La mission sénatoriale de contrôle et de suivi de la mise en œuvre des lois de réforme territoriale a présenté son deuxième rapport d'étape. Celui-ci fait suite à de nouveaux déplacements, notamment en Nouvelle-Aquitaine. L'occasion pour les sénateurs d'effectuer un tour d'horizon assez complet, mais surtout proche des réalités du terrain, des effets de la réforme territoriale en termes, notamment, de fusions d'intercommunalités, de communes nouvelles, de compétences et de réorganisation des régions.

Après un premier rapport fin mars (voir ci-contre notre article du 5 avril), qui identifiait un certain nombre de points de vigilance en matière d'intercommunalité ou de fusion de régions, la mission sénatoriale de contrôle et de suivi de la mise en œuvre des lois de réforme territoriale poursuit ses travaux et vient de rendre public son deuxième rapport d'étape. Cosigné par Mathieu Darnaud, René Vandierendonck, Pierre-Yves Collombat et Michel Mercier, il est le fruit de déplacements, essentiellement en Normandie et en Nouvelle-Aquitaine, à la rencontre des élus, des agents des collectivités et de ceux des services déconcentrés de l'Etat.
Principal constat de ce rapport : la réforme territoriale contribue à la mise en place d'une "organisation plus différenciée", notamment par une "administration territorialisée des collectivités, adaptée aux spécificités du terrain, à son peuplement, à sa densité, aux bassins de vie, qui se caractérise par le recours à des modes de gestion diversifiés". Cette nouvelle organisation, que le Sénat appelle de ses voeux, se substitue graduellement à "l'uniformité de l'architecture jacobine".

Renforcement des pôles urbains

La mission salue l'essor des communes nouvelles, qualifié de "révolution silencieuse", à la suite du rapport de Christian Manable et Françoise Gatel (voir ci-contre notre article du 19 mai).
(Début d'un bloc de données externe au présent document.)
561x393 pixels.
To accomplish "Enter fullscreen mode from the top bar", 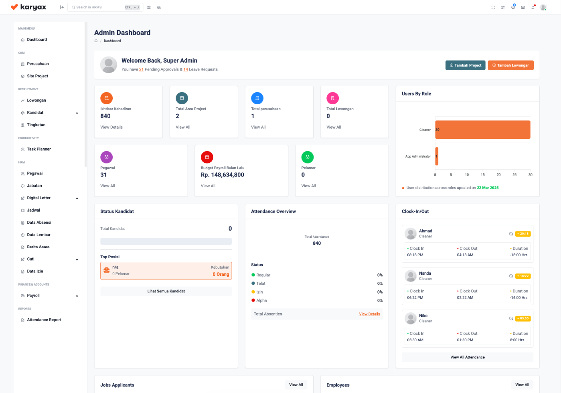I will pyautogui.click(x=493, y=7).
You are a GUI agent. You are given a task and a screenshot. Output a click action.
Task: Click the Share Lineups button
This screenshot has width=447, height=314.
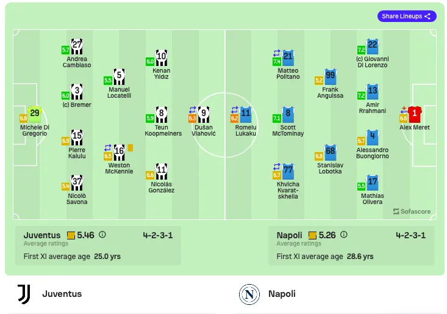point(407,16)
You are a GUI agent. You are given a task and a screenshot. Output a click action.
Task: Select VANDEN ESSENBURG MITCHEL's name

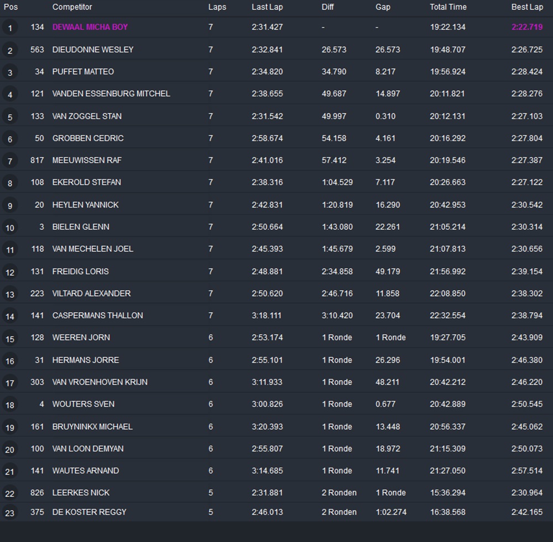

Elle pointe au passage l'émergence d'un "Etat déconcentré facilitateur", même si l'implication des services préfectoraux dans la création de ces communes n'a pas été uniforme dans tous les départements.
Toutefois, elle se fait également l'écho, comme l'ont fait de nombreux élus lors du récent Congrès des maires (voir ci-contre nos articles des 2 et 3 juin), d'inquiétudes "quant à l'avenir des communes déléguées après 2020 et, plus globalement, sur l'avenir des anciennes communes au sein de périmètres intercommunaux plus élargis".
A une autre échelle, le rapport prend acte du renforcement des pôles urbains, à deux niveaux : les métropoles, et les communautés urbaines nées de la "transformation-extension" des communautés d'agglomération. Il revient en particulier sur l'organisation des métropoles dans les territoires visités.
La métropole normande a fait ainsi le choix d'une organisation territorialisée, se structurant autour de la conférence métropolitaine des maires, de cinq conférences locales et des comités spécifiques. Le territoire métropolitain est découpé en cinq "pôles de proximité", qui ont une double mission de conseil et d'expertise aux communes et de gestion des services de proximité aux usagers, tels que la voirie et l'urbanisme. Outre des budgets territorialisés pour les grands services publics, un dispositif financier d'aide à l'aménagement pour les communes rurales a été mis en place.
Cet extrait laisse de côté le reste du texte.